Lalu kita bisa bermain sepuasnya di halaman rumah, tak berhenti kecuali ada panggilan untuk mandi. Kesukaanmu adalah membentuk pasir menjadi serupa wajah superhero kebanggaan generasi 90an: Ultramen, lalu menancapkan daun-daun mangga kering sebagai hiasan kepalanya. Kita juga rutin berburu daun Pohon Nangka kemudian merangkainya menjadi serupa mahkota raja, menjahitnya dengan potongan lidi yang dengan sembarangan kita rampas dari sapu lidi simbah. Ah, saat kita memanjat hingga sampai di puncak gapura pinggir kali, sambil mengenakan mahkota daun nangka, aku merasa sangat bangga, kita adalah raja-raja yang tak gentar melawan apapun. Kita lebih daripada pemenang.

Bermain di pinggir kali adalah hal menyenangkan lain yang juga sangat menantang saat kita masih kecil dulu. Kita menghanyutkan daun-daun kering dari sebelah selatan jembatan lalu buru-buru berpindah ke sisi jembatan yang lain hanya untuk melihat apakah “kapal” kita melaju bersama aliran sungai. Ada  rasa lega yang sederhana ketika mata kita terpaku pada daun-daun kering yang hanyut terbawa sampai jauh. Andaikan ya, di hidup kita yang sekarang, kita bisa melepas pergi hal-hal yang terlalu erat kita pegang dalam hidup atau hal-hal yang memang sangat ingin kita buang semudah kita melarung daun-daun kering di kali itu.

Kita dulu sama-sama kecil kerontang susah makan. Sama-sama menderita ketika dipaksa untuk makan. Saat itu sungguh tidak menyenangkan, khususnya saat terpaksa harus melakukan sesuatu yang tidak kita sukai karena di bayang-bayangi oleh ancaman. Sayangnya saat itu kita mungkin masih terlalu dini untuk memahami bahwa itu semua diupayakan orang-orang dewasa untuk kebaikan kita. Jika kita tarik di masa sekarang, apakah tetap demikian ya? Bahwa kadang untuk kebaikan diri kita, kita tetap harus membuat keputusan meskipun kita tidak menyukainya dan kondisi di sekeliling kita menjadi ancaman.

Justru aku sering berpikir sebaliknya, bahwa keputusan yang kita buat tanpa paksaan dan kita sungguh menyukainya adalah keputusan-keputusan yang membuat kita lebih banyak belajar.
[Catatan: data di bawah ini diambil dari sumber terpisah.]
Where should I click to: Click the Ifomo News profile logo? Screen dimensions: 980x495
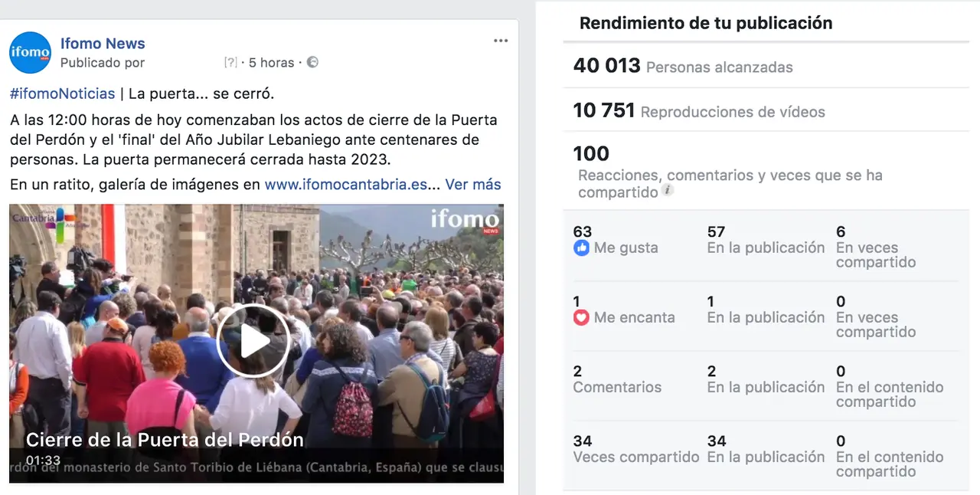pos(30,53)
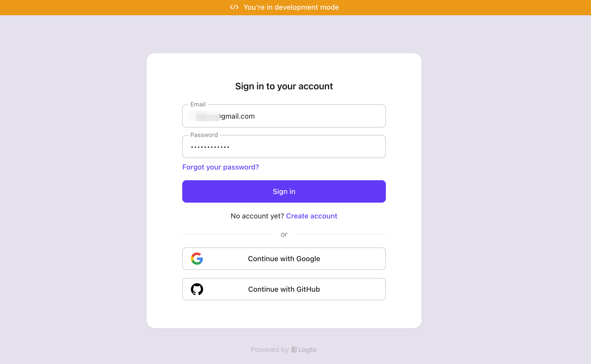Open the Forgot your password link
591x364 pixels.
point(221,167)
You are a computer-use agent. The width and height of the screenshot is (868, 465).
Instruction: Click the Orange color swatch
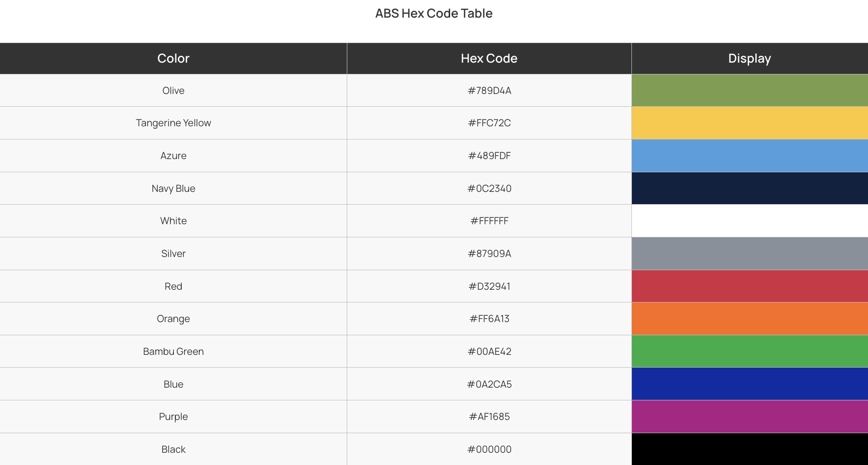(749, 319)
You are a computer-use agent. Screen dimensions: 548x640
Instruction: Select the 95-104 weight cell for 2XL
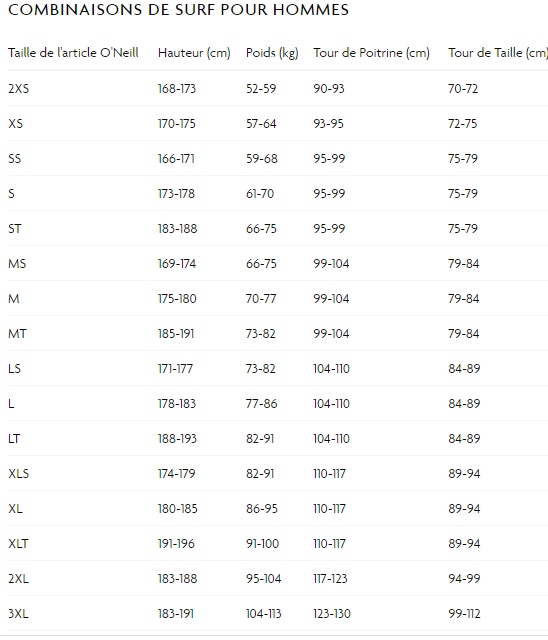tap(264, 579)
Belajar bertanggung jawab dan tulus hati mengerjakan sesuatu.

Jika demikian adanya, kegagalan hanyalah satu belokan singkat yang membuat kita lebih kuat untuk melaju.
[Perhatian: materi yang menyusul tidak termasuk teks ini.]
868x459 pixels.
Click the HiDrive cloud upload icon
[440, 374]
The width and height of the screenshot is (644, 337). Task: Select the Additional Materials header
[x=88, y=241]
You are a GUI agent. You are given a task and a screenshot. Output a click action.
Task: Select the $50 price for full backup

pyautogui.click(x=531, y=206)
Ada banyak sekali momen-momen yang terlalu indah untuk dilewatkan semasa kita menghabiskan masa kecil dulu bersama-sama. Kita main kartu sampai pagi, tergila-gila dengan poker, berburu nasi goreng tengah malam. Juga saat kita menghabiskan waktu menyenandungkan ribuan lagu. Kita pun menjalin melodi-melodi entah apa yang aku yakin terdengar berisik memenuhi udara saat itu.

Betapa musik bisa menjadi media untuk mengingat dan mengenang masa lalu, adalah misteri yang masih belum bisa kita mengerti sebagai makhluk terrestrial yang berjalan dengan dua kaki.

Saat beranjak dewasa, dunia kita mulai semakin berubah. Sebagai elang yang telah punya paruh cukup kokoh serta sayap yang tangguh, kita lebih banyak terbang pada langit yang berbeda. Mengejar perburuan masing-masing. Sesekali langit itu meluruh menjadi satu dan kita bertemu. Kadang hanya bertegur sapa sekadarnya.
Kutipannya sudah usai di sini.